Each line below with the word "number" needs to be copied.

*** SUPPLIED RECORDS Section Begins ***

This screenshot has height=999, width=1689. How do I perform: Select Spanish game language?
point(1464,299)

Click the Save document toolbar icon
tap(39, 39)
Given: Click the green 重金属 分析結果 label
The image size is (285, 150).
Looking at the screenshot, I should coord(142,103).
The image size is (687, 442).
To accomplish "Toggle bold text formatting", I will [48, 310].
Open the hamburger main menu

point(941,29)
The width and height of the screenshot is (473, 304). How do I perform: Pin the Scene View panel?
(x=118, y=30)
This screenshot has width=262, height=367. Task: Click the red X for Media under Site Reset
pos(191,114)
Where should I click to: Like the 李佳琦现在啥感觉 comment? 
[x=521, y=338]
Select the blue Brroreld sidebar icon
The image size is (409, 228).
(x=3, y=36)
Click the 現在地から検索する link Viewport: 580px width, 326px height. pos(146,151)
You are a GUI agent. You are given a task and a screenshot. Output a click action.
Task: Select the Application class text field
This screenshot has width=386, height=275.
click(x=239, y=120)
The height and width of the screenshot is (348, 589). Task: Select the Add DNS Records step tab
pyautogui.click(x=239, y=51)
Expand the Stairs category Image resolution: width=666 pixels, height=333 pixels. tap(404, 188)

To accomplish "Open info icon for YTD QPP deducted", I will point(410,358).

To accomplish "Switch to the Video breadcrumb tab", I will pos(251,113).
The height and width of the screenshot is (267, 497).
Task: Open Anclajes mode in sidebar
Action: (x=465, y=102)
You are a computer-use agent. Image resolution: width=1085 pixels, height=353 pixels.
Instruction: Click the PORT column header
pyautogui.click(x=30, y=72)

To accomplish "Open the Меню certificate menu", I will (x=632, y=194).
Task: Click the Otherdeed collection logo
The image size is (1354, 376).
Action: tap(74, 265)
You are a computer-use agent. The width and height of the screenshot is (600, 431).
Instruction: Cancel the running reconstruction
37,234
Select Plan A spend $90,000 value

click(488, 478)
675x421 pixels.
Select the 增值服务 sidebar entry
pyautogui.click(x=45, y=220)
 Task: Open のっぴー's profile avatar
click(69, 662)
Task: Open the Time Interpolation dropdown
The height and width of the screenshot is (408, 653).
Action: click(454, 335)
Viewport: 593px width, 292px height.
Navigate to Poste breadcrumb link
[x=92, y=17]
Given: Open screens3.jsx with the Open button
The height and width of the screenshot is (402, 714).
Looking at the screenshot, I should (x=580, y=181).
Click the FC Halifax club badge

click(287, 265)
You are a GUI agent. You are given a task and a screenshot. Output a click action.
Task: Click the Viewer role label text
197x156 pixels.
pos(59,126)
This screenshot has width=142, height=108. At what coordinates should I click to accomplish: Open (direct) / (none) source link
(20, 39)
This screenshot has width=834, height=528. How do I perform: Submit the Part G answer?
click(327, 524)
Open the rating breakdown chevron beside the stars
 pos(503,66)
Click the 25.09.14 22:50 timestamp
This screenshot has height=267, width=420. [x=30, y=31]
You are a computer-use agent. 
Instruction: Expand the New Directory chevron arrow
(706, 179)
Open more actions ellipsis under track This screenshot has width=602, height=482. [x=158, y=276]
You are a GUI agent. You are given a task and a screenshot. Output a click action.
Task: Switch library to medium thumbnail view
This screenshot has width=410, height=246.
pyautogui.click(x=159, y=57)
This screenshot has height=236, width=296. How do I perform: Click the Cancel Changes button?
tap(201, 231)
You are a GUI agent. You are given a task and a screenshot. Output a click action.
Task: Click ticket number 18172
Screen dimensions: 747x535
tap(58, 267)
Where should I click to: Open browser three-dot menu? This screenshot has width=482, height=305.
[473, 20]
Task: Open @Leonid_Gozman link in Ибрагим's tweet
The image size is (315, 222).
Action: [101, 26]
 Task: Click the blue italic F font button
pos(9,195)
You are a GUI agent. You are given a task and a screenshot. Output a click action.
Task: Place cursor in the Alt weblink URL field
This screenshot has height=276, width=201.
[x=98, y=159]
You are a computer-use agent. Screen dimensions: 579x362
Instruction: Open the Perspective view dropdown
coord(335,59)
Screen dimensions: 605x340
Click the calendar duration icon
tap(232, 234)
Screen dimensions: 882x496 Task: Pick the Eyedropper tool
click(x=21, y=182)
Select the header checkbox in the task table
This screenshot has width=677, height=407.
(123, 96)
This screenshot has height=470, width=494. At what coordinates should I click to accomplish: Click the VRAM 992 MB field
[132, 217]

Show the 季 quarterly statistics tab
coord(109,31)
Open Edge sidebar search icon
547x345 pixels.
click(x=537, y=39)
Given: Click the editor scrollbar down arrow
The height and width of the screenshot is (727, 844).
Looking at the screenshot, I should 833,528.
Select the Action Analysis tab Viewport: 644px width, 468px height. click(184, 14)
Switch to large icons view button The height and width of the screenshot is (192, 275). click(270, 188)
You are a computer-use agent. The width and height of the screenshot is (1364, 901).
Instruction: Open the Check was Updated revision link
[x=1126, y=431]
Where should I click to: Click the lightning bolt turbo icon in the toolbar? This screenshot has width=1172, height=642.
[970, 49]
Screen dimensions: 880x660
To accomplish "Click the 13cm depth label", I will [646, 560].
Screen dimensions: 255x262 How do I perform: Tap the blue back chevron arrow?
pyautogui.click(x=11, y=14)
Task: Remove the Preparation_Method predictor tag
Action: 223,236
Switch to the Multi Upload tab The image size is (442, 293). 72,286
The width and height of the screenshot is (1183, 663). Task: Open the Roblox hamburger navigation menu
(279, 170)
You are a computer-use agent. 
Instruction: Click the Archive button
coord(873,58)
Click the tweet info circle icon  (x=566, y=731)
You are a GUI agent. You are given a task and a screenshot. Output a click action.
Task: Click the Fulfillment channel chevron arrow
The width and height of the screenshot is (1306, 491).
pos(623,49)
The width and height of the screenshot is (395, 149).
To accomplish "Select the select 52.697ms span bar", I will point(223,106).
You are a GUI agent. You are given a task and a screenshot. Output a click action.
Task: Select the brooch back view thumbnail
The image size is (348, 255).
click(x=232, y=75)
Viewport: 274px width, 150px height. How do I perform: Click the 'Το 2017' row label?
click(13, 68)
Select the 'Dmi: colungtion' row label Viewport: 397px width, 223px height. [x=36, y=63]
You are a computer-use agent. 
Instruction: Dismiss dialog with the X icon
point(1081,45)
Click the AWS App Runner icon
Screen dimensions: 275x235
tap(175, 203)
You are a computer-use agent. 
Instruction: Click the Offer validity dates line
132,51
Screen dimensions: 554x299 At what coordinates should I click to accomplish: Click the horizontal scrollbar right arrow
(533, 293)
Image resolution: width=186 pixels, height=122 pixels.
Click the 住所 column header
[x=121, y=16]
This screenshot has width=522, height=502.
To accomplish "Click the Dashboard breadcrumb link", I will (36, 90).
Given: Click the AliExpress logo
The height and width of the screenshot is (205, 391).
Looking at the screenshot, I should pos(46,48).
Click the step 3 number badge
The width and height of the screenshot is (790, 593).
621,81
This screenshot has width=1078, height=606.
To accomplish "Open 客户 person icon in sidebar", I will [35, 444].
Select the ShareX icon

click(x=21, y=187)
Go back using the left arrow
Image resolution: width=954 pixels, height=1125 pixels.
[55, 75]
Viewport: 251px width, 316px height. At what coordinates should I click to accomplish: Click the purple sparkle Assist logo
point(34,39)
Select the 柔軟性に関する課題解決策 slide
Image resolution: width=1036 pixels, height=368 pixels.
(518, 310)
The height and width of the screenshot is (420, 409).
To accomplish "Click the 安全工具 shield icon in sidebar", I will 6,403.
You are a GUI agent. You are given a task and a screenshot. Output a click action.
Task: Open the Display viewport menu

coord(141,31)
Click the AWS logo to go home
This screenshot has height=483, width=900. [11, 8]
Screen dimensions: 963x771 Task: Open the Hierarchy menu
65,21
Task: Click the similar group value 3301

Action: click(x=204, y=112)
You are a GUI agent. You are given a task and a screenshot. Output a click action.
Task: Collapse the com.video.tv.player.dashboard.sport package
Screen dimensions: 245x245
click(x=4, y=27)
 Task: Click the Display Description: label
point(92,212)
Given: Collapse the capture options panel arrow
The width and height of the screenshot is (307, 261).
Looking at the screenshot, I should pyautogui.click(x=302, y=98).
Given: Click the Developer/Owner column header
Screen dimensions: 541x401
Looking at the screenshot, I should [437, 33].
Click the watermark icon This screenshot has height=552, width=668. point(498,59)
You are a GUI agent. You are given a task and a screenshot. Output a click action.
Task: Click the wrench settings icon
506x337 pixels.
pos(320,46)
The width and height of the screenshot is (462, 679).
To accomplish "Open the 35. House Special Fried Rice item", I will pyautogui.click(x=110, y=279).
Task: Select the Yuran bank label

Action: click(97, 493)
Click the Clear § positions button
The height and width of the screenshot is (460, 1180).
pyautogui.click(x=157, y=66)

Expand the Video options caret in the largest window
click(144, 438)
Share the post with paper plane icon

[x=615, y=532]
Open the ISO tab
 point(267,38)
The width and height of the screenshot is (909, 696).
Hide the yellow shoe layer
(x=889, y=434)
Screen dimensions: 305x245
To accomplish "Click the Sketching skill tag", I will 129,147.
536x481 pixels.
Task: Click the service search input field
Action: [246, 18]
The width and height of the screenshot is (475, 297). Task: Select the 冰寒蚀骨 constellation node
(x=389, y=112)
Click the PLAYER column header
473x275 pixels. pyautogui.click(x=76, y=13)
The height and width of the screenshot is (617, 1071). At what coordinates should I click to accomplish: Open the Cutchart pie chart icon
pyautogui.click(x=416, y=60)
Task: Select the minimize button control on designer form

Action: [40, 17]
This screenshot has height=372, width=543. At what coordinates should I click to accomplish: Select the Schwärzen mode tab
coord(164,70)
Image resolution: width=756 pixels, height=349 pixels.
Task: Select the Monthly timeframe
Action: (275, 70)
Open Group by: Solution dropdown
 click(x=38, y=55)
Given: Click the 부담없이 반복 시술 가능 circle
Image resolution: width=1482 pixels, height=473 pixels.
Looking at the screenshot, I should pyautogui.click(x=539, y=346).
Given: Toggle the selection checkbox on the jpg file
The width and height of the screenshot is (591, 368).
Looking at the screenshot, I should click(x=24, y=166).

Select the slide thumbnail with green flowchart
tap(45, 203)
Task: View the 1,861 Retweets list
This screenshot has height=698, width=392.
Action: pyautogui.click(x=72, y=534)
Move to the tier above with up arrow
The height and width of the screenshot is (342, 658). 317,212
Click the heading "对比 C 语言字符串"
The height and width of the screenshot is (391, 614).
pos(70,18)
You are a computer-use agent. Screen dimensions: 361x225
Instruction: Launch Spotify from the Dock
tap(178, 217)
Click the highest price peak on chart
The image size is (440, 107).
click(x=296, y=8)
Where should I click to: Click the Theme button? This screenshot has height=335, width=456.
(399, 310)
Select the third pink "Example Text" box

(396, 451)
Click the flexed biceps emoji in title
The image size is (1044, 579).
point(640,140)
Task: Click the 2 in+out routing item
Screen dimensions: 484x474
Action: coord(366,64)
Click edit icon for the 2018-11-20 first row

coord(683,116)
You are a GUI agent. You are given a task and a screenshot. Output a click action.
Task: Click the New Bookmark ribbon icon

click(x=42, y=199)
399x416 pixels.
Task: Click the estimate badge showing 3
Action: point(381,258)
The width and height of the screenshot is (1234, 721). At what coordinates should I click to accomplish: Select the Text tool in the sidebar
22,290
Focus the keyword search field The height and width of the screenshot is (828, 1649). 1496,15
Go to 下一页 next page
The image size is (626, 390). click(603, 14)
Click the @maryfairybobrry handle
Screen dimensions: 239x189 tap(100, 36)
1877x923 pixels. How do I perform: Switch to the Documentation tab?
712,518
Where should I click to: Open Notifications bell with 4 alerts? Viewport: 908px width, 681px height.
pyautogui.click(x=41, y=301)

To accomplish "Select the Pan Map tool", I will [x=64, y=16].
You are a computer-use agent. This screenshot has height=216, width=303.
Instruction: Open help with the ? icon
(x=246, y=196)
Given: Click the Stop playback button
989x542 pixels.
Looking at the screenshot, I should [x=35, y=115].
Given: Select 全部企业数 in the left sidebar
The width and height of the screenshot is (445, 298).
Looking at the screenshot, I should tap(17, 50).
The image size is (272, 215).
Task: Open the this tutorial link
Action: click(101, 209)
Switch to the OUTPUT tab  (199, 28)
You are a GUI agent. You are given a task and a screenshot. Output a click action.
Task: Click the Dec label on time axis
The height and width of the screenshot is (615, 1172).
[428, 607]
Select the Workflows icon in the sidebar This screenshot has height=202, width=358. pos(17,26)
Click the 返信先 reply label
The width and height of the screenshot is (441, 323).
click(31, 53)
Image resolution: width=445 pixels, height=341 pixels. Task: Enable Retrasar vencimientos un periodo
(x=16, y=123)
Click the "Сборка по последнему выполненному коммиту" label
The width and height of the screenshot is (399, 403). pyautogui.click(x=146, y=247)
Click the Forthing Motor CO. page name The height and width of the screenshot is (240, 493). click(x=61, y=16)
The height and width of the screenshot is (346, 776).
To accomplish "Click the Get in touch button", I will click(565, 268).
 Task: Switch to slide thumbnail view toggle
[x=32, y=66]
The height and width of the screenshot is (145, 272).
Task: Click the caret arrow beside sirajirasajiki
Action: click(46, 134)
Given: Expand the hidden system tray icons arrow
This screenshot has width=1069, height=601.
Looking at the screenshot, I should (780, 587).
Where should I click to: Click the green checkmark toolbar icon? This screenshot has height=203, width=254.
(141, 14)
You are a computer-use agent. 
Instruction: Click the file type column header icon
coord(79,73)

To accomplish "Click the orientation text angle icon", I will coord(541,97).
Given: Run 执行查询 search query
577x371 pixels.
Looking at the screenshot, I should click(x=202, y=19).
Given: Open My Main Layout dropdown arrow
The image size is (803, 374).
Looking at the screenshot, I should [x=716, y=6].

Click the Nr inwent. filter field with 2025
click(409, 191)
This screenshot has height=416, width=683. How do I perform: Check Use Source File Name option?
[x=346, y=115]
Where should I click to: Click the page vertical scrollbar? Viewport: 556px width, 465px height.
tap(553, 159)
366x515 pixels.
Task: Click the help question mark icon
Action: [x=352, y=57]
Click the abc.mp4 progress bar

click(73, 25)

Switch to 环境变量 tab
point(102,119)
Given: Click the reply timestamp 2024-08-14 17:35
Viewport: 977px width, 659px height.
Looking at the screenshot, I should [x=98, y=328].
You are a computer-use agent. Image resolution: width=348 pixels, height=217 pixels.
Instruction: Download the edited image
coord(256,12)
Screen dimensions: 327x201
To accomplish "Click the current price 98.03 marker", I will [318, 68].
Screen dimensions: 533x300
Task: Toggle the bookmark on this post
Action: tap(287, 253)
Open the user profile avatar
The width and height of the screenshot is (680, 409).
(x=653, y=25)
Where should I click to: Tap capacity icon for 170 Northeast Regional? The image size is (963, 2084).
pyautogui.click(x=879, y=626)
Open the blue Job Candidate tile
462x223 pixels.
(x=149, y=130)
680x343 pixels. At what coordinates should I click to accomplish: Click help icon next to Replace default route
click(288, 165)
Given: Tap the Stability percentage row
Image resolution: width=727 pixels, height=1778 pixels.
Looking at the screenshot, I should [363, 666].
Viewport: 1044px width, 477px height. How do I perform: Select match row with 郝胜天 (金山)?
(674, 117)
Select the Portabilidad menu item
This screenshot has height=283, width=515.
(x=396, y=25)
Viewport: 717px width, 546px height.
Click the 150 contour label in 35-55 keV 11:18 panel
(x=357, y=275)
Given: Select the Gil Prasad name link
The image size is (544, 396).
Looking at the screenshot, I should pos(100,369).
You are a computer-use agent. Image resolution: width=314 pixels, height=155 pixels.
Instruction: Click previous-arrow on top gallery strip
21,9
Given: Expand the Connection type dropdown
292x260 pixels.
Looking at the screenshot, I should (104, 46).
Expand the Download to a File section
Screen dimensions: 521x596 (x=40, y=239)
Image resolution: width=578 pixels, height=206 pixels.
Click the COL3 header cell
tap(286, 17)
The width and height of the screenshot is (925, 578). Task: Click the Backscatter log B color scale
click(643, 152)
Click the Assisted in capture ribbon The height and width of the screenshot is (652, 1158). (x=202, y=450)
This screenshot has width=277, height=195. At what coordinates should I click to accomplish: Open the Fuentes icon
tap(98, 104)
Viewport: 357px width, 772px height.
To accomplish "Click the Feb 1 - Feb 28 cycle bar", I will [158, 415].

*** SUPPLIED RECORDS Section Ends ***

◆ ANSWER SECTION
Task: Click ticket number 18172
Click the step 3 number badge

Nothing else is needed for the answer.